EZB-Bankenaufsicht dürfte erst im Herbst 2014 starten

Die neue Aufsichtsbehörde für die größten europäischen Banken wird nach den Erwartungen von EZB-Direktoriumsmitglied Yves Mersch einige Monate später als geplant ihre Arbeit aufnehmen können. „Nach dem aktuellen Stand dürfte Ende nächsten Jahres diese gemeinsame Aufsicht anfangen zu arbeiten“, sagte Mersch gestern Abend auf einer Veranstaltung.

Wenn die Vorbereitungen auf Arbeitsebene bei der Europäischen Zentralbank (EZB) rechtzeitig abgeschlossen seien, könne es im „September, Oktober oder November“ 2014 so weit sein. Eigentlich sollte die bei der EZB angesiedelte Behörde Mitte 2014 starten.

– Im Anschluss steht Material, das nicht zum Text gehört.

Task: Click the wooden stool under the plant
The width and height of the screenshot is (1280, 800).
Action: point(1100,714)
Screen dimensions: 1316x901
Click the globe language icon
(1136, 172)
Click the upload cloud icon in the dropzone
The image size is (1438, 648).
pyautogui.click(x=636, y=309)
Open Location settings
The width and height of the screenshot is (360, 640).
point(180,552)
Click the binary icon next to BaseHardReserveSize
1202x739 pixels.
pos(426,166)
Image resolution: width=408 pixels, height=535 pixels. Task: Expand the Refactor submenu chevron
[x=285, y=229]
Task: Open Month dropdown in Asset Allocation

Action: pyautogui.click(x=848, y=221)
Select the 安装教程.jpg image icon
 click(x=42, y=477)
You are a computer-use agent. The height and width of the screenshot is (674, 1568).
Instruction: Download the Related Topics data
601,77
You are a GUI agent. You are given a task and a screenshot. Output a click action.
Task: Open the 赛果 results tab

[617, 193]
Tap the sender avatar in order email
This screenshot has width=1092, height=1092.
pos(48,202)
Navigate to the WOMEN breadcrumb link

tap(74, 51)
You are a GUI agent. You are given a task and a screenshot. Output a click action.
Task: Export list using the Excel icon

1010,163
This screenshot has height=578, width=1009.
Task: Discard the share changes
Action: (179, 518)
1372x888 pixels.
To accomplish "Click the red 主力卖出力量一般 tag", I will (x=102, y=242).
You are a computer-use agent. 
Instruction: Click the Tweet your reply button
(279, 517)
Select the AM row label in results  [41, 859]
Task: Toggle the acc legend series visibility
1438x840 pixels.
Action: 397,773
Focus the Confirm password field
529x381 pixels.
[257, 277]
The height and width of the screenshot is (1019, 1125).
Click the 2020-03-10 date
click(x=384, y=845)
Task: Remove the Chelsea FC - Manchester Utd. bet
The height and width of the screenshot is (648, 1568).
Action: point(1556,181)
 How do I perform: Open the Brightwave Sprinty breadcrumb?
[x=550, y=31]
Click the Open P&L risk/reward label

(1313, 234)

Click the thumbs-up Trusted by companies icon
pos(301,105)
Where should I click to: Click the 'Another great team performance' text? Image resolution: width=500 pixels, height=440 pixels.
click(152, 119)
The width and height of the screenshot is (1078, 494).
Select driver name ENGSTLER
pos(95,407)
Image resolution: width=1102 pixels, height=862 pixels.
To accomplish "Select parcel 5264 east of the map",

Pleite künftig „Privatsache“ von Banken

Die EU-Finanzminister hatten gestern Früh das lange Tauziehen um europaweit einheitliche Regeln für Bankenpleiten mit einer Einigung beendet. Neben Aktionären und Gläubigern sollen demnach bei sich abzeichnenden Krisenfällen auch Großsparer zur Kasse gebeten werden. Die Absicht hinter der neuen Regelung, auf die gerade auch Österreich drängte, ist klar: Künftig sollen alle greifbaren Partner einer Bank für deren Rettung geradestehen - nur nicht der Staat und damit der Steuerzahler. Die Frage ist, ob dieses Wunschdenken der Realität standhält.